重要視すべきポイント:長らく中国の検索大手は Baidu が独占していたが、近年、Sogou が近年急成長した。Sogou は Tencent の各種サービスでも使われている検索ブラウザであったが、今回改めて完全子会社化を試みる。中国では Alibaba(阿里巴巴)や ByteDance(字節跳動)も検索を強化しており、Baidu による検索独占が崩れようとしている。

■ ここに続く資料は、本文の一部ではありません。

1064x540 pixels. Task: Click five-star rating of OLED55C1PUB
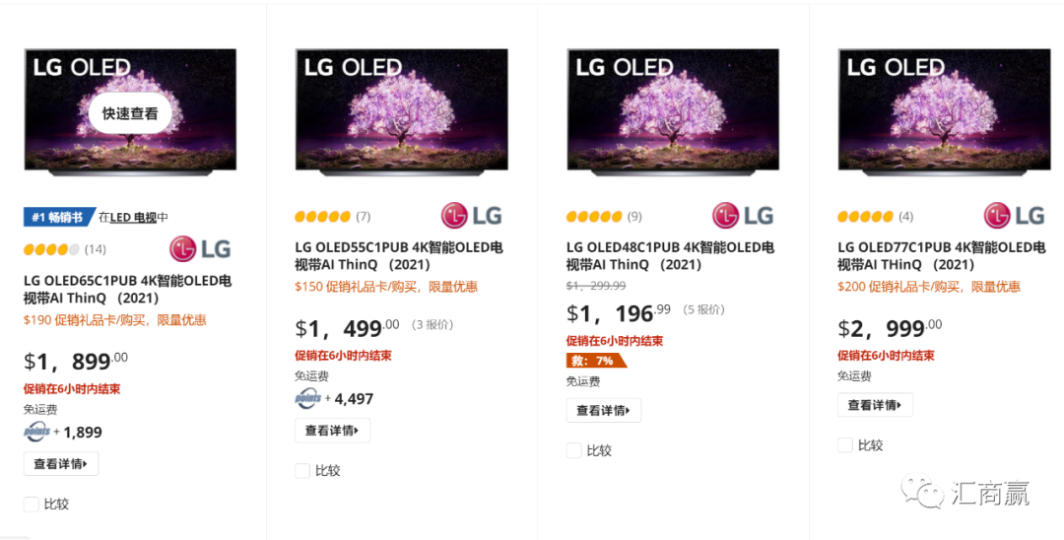click(322, 217)

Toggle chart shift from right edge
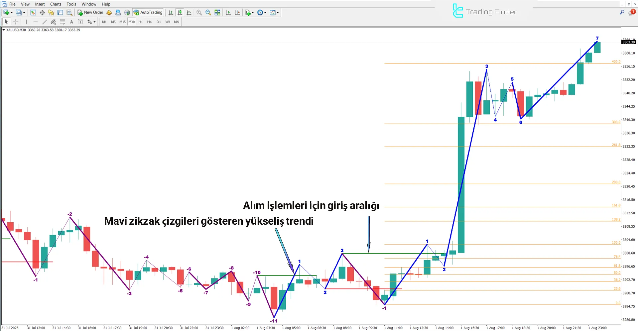pyautogui.click(x=237, y=12)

中国のサーチエンジンのマーケットシェア(クリックして拡大)
Image credit: StatCounter

詳細情報:2003年に設立された Sogou は、2019年9月時点で DAU 4億5,000万人の中国最大の入力方式ツール(搜狗輸入法)を擁し、2017年11月にニューヨーク証取所に上場している

  • 2019年の Sogou の収益は11億7,200万米ドルで前年比4.28%増加。
  • Sogou は世界初の中国の AI アナウンサーの技術支援も行っている中国検索大手2位。
  • 2018年の初期から、Sogou は最先端テクノロジーを活用し、現在中国インターネット検索全体の約20%を占めており、市場シェアはわずか2年半で急速に3倍となった。
  • Tencent は2013年に Sogou の株式を取得。2020年3月時点で40%以上を既に所有。人気の QQ ブラウザのデフォルト検索エンジンとして Sogou を利用。11億人を超えるユーザがいる WeChat(微信)の唯一の検索エンジンでもある。今回の買収により完全子会社化し、検索を強化する。

背景:Alibaba も昨年 「Quark(夸克)」という検索ブラウザを発表。ByteDance も検索エンジン「Toutiao Search(頭条捜索)」を発表しており、中国での検索ニーズに高まり及びプラットフォームの市場の取り合いが今後も進んでいく。